Elle is configured by editing a .ellepro.e text file and then compiling it with the ellec program (hmmm, I can't find man pages on this or on the ellepro.e format). Somewhere along the way I found or made a new .ellepro.e file that compiles to a new .ellepro.b1 that, for my purposes at least, make elle work even better than with no .ellepro.b1. Unfortunately, somewhere in my history of installing and upgrading Minix from version 1.5 to version 2.0.4 on dozens of different computers I misplaced that original .ellepro.e source file. But I didn't lose the binary file. It's small, 334 bytes, just a little longer than the default one.

Here is my uuencoded emacs-like .ellepro.b1. Cut and paste this to a file named elleprob1.uue. Rename or back up your existing .ellepro.b1 before unpacking this with uud, in case you decide the mined emulation is preferable for you.
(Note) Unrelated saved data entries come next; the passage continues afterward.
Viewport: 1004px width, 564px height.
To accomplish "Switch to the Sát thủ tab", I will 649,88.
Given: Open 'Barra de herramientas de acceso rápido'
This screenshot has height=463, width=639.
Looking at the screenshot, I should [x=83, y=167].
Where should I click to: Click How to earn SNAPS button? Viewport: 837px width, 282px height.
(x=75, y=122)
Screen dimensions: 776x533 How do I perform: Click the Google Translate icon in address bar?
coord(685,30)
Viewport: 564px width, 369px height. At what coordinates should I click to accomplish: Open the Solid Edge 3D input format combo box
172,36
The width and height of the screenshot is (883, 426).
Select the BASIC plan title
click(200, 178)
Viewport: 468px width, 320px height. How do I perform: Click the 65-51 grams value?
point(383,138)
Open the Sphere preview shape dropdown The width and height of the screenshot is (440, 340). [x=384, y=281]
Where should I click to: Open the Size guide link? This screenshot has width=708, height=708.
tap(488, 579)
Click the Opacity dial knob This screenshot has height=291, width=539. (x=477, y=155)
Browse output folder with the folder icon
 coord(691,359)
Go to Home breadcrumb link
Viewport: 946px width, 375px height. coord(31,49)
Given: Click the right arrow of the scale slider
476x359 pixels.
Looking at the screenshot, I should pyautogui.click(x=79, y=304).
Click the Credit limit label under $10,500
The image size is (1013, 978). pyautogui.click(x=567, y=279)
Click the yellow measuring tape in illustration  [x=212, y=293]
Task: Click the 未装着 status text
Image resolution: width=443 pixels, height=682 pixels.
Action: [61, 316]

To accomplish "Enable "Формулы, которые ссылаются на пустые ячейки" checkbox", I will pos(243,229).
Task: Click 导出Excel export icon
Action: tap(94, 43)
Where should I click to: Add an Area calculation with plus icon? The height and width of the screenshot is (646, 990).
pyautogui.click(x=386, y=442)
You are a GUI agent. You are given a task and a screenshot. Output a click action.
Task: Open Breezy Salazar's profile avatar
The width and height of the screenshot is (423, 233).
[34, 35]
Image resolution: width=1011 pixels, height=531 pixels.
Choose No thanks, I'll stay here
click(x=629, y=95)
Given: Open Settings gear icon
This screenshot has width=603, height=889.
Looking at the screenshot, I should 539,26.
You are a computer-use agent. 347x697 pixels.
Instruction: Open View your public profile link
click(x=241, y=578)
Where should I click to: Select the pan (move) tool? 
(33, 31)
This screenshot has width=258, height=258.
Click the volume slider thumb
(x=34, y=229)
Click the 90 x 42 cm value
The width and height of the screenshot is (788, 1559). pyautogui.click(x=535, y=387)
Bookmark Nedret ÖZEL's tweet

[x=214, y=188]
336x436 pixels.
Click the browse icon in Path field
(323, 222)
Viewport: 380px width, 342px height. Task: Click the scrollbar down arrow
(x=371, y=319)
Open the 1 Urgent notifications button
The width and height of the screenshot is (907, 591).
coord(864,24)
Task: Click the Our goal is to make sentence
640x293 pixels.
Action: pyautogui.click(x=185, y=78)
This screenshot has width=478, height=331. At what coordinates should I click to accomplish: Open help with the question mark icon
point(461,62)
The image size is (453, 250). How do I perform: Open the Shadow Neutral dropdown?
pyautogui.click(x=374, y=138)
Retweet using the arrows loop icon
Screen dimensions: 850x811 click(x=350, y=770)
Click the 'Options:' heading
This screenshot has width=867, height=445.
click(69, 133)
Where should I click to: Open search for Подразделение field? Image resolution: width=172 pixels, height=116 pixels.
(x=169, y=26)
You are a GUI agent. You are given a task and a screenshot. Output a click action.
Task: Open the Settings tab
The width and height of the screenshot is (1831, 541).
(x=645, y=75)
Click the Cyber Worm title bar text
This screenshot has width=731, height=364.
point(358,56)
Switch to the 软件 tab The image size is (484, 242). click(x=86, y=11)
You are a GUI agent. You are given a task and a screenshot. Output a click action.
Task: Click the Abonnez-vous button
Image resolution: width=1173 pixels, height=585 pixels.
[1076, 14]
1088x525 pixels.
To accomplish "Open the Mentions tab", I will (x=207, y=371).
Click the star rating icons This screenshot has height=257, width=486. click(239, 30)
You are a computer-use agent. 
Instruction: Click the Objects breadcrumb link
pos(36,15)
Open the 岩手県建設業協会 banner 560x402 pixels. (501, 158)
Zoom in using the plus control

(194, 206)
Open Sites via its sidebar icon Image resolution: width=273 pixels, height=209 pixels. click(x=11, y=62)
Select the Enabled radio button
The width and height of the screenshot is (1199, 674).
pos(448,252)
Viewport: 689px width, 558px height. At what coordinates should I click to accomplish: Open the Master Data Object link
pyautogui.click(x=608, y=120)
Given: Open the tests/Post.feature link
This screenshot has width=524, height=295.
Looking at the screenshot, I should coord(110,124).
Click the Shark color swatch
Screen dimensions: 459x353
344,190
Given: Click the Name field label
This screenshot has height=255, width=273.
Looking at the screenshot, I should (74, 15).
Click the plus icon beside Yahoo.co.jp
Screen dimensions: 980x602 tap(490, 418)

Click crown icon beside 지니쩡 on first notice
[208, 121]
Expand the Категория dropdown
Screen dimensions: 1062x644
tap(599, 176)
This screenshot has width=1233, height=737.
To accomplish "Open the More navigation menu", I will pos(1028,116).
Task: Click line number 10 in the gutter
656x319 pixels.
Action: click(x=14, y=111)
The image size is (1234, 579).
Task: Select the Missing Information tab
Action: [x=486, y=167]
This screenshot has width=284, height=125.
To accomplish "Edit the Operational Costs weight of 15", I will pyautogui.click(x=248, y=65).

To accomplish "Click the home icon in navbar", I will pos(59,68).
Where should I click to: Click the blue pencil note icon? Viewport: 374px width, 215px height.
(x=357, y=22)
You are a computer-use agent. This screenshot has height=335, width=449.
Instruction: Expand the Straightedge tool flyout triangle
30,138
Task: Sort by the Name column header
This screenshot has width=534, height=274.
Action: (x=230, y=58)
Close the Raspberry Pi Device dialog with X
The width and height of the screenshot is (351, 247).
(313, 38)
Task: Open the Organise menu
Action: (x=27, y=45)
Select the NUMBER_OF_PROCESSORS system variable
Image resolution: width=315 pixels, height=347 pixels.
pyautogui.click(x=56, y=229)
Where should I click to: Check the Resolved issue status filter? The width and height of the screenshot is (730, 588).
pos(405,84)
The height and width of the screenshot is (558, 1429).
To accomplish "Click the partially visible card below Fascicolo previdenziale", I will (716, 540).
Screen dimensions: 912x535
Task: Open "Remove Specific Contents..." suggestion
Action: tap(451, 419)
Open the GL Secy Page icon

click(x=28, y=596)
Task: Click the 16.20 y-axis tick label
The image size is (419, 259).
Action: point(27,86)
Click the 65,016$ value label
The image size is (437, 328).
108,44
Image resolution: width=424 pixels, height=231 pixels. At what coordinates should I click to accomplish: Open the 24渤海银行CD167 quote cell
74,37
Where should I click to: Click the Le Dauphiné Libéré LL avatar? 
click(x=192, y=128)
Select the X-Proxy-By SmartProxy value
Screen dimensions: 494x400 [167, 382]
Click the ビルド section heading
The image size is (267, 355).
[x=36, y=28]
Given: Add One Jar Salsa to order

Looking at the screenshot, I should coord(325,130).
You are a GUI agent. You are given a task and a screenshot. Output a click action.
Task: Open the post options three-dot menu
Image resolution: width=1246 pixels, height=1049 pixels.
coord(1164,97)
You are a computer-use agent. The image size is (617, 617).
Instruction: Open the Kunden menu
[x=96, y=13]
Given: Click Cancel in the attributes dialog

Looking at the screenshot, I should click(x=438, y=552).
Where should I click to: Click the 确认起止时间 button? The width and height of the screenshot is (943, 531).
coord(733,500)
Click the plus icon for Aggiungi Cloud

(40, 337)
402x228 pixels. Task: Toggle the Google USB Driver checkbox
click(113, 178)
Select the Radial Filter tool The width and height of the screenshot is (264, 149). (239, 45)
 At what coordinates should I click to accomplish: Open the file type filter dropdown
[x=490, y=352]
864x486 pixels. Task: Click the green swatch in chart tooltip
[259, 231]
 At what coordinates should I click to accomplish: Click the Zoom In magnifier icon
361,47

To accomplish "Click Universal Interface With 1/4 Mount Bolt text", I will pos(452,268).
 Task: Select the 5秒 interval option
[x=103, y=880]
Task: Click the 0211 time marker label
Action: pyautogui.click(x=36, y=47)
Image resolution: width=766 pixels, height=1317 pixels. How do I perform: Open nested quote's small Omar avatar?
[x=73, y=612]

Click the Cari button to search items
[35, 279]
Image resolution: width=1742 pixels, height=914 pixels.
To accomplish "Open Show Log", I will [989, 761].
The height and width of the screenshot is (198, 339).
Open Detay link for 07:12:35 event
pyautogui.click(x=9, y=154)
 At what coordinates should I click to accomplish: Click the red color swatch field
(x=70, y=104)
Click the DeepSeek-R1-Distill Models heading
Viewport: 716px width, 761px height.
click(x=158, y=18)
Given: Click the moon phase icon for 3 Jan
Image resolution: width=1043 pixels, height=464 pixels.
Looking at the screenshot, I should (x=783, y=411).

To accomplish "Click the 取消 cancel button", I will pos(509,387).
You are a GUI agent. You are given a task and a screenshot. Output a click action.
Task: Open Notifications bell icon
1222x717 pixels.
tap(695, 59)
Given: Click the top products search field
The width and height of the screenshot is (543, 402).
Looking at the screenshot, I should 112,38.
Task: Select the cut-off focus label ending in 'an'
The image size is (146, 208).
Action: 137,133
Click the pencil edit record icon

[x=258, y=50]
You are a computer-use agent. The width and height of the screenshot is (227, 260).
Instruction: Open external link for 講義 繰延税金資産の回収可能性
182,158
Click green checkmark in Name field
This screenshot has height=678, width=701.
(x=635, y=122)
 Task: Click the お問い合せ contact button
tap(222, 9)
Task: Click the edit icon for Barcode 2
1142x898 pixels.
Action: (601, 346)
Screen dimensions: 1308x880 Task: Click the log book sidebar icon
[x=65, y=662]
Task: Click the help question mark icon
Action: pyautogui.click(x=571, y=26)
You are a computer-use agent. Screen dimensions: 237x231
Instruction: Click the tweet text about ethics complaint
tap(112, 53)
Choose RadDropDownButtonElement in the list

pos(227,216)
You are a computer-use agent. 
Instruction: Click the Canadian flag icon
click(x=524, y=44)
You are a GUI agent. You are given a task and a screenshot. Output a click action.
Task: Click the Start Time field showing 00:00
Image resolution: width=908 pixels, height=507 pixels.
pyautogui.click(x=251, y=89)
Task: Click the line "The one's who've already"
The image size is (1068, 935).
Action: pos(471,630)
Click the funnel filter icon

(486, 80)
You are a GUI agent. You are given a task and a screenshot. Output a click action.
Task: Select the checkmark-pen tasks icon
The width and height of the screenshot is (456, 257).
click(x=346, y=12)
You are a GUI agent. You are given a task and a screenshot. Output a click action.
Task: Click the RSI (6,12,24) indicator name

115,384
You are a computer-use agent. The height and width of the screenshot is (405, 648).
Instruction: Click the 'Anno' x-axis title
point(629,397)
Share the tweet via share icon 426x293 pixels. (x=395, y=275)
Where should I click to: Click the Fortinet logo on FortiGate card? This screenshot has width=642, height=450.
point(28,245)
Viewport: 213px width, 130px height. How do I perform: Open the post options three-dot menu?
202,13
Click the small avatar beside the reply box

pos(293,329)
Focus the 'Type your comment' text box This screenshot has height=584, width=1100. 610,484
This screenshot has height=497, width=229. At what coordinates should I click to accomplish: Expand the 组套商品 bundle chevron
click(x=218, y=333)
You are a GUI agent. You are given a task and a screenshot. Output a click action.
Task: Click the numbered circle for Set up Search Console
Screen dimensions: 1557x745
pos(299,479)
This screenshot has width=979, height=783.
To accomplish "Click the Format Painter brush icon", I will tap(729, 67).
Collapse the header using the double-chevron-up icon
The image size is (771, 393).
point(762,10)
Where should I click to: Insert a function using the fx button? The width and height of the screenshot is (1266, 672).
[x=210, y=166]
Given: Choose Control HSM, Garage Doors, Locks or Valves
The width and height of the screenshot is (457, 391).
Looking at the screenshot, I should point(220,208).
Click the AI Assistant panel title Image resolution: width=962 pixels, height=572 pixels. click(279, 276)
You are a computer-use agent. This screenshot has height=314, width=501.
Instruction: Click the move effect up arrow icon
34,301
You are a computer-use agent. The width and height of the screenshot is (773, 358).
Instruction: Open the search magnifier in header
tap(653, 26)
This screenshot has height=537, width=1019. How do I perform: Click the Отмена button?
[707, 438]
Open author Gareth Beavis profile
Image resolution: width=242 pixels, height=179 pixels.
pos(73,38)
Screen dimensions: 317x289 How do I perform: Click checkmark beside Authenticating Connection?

-------------------------------- cut here ----------------------
table
 !"#$%&'()*+,-./0123456789:;<=>?
@ABCDEFGHIJKLMNOPQRSTUVWXYZ[\]^_
begin 644 .ellepro.b1
M 0"  !( -@"2 "@ _@   $X!(Q0%  85!  ' 7H<3@,8&AD"<7 )74\E7&D z
M6XT C&$! 0$! 0$! 0$! 0$! 0$! 0$! 0$! 0$! 0$! 0$! 0$! 0$! 0$!y
M 0$! 0$! 0$! 0$! 0$! 0$! 0$! 0$! 0$! 0$! 0$! 0$! 0$! 0$! 0$!x
M 0$! 0$! 0$! 08"5@P>#E004Q)O$VX451=K&#,>2B5S+5XP7S%?,E\S7S1?w
M-5\V7S=?.%\Y7SM\/#@^.5M;7 A=+4(80P1$!48*1RE(.$E]3!!->TX63V!0v
M%U$P5 Y53U905R99.7XV?PU:A" C01D#$14/" T"-0.$!4,&/ M$#"@--P\;u
M$%H2/1- %2<6/A="&"0:@R&")'0E<BAD*64J9RYV,$LQ1S)&.$PY33TZ7DE"t
3,D5F1G5)/TLT3TA3051W?QT)/W0Es
 r
end
-------------------------------- cut here ----------------------

More about elle:

The behavior of su is supposed to leave the person who executes it with his normal login environment if not executed with the '-' argument, so one would suppose that having the .ellepro.b1 you want in your home directory would be sufficient, even if you do 'su bin' to edit source files. But elle apparently does not use the $HOME environment variable to find the .ellepro.b1 to use, it uses the .ellepro.b1 of the effective user. So if you want to have a consistent elle environment on a Minix system you should make sure that the home directories of bin and root have the same .ellepro.b1 as your home directory.

More about mined:

If you'd like to know more about mined, there are very extensive comments by the original author in the source, at /usr/src/commands/mined/mined1.c (on-line as http://minix1.woodhull.com/src/commands/mined/mined1.c). Also, prolific Minix contributor Will Rose wrote an improved version of mined, see http://minix1.woodhull.com/pub/contrib/mined2.txt for a description or download from http://minix1.woodhull.com/pub/contrib/mined2.tar.Z.

More thoughts on editors in general:

I learned long ago that for most computer users the best editor is the first one they learn to use well, and when people get excited about the relative merits of vi, emacs, pico, or whatever editor, it really means they know how to use their favorite and don't know of anything they might want to do that they can't do with the editor they already know how to use. This is perfectly natural, and I'm sure it's what Andy had in mind when he put the .ellepro.b1 that makes elle emulate mined into the Minix /usr/ast home directory, used as the template for new users created with the adduser script. Of course, you can edit or remove this file to change the behavior of elle.